What was actually going on aboard the Tardis? Barbara intuitively gives us an ‘answer’ which makes no logical sense: ‘we had time taken away from us, and now it's being given back to us because it's running out’. What it means is that the Tardis, whose fault locator is itself faulty, has been trying to warn the crew about its perilous situation, hurtling towards destruction at the birth of the solar system. In doing this by affecting the crew’s mental state, it displays a certain amount of illogic and insanity itself, not to mention sentience and telepathic ability, but those qualities also help to give it a strange humanity, a subtle and hardly ever explicit quality which will pervade the series for the next five decades.

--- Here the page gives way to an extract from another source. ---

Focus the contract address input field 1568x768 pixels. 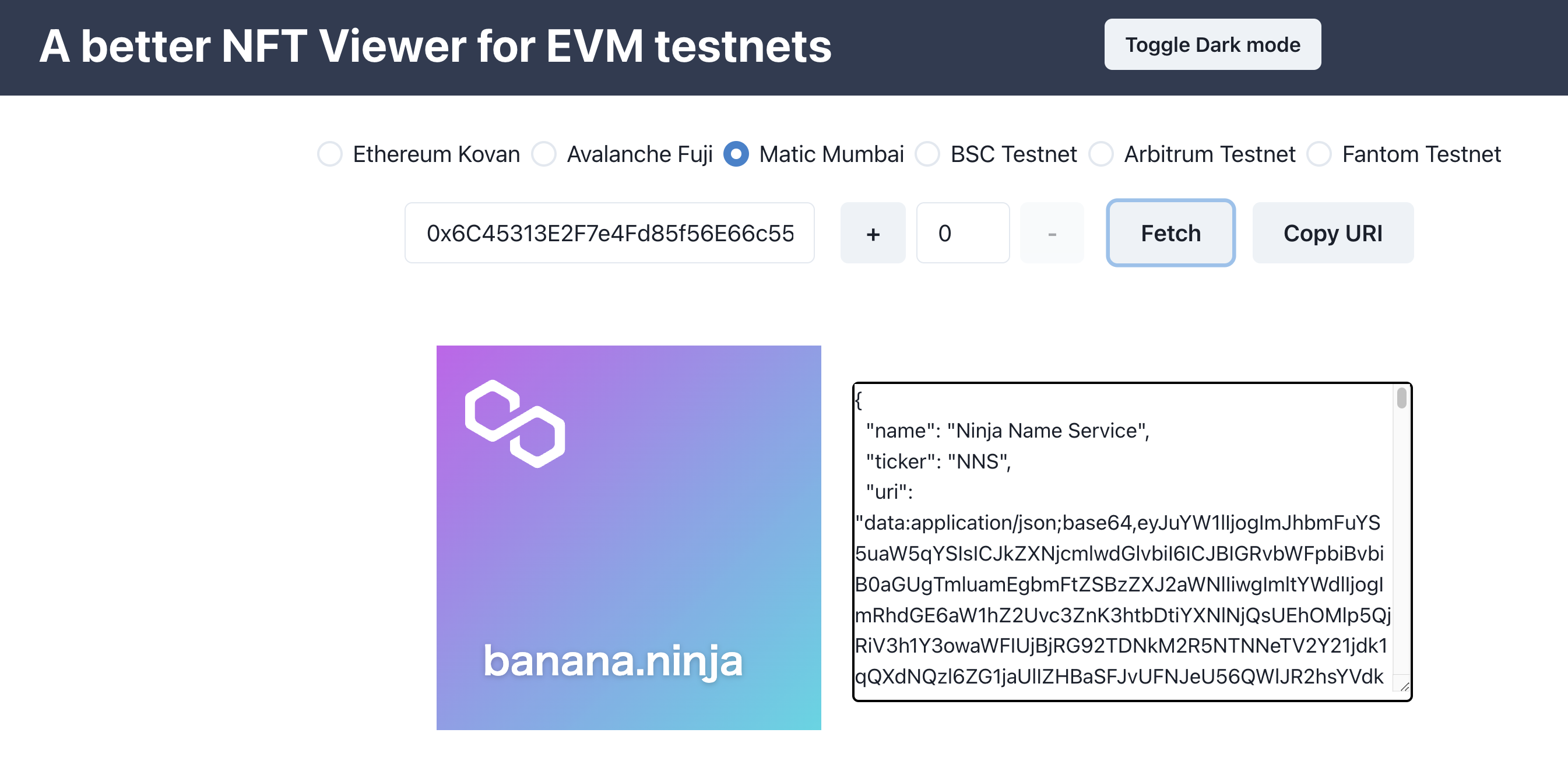click(609, 233)
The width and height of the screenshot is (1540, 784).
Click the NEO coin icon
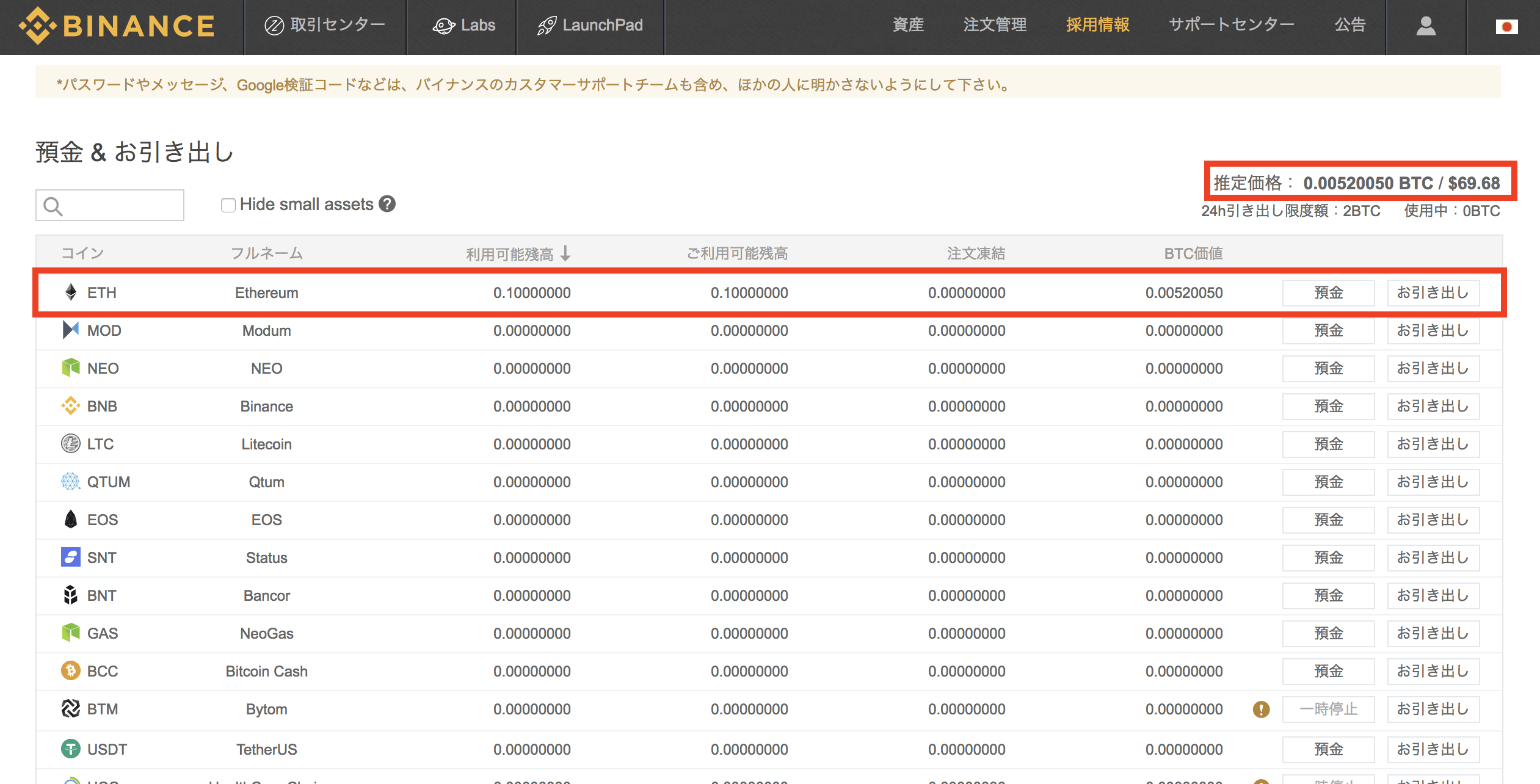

Despite the clues that we are given - Ian saying that the controls are ‘alive’, Susan sensing a ‘presence’ on board - the Doctor himself at this point is ‘out of tune’ with his ship, refusing to believe that it has telepathically influenced anyone: ‘It? It? What do you mean? My machine can't think.’ This is another indicator of a ‘beneath the surface’ transformation that is occurring in story archetypes: if the Doctor is beginning a journey towards being the protagonist, in order to remain balanced and archetypal strong, the story as a whole will need the all-knowing character usually portrayed in fiction as an old man with a stick.
This archetype takes on the role in most stories of pointing out the biggest problem, the plot-driving issue which is at the heart of any successful story’s events. In other tales, we have Gandalf, or Dumbledore, or Merlin or Obi-Wan Kenobi. We have, in Doctor Who, in many ways, as we shall see, the Doctor himself. But if he is to be also the central ‘hero’, then the overall tale of Doctor Who needs another shadowy figure who can point characters and events at the right target. In this case, it is the ship itself taking on that function. From this point on, it's possible to see the Tardis - as the device which always 'points' the characters at the events which formulate any story - as the show's archetypal 'old man with a stick'.
So although on the surface ‘The Edge of Destruction’ seems a little messy and incoherent, and although the superficial causes of that were scriptwriter uncertainty and a rushed schedule, the underlying story dynamics show that the show was finding its feet: foundations which were to last half a century and more, so solid and archetypal they turned out to be.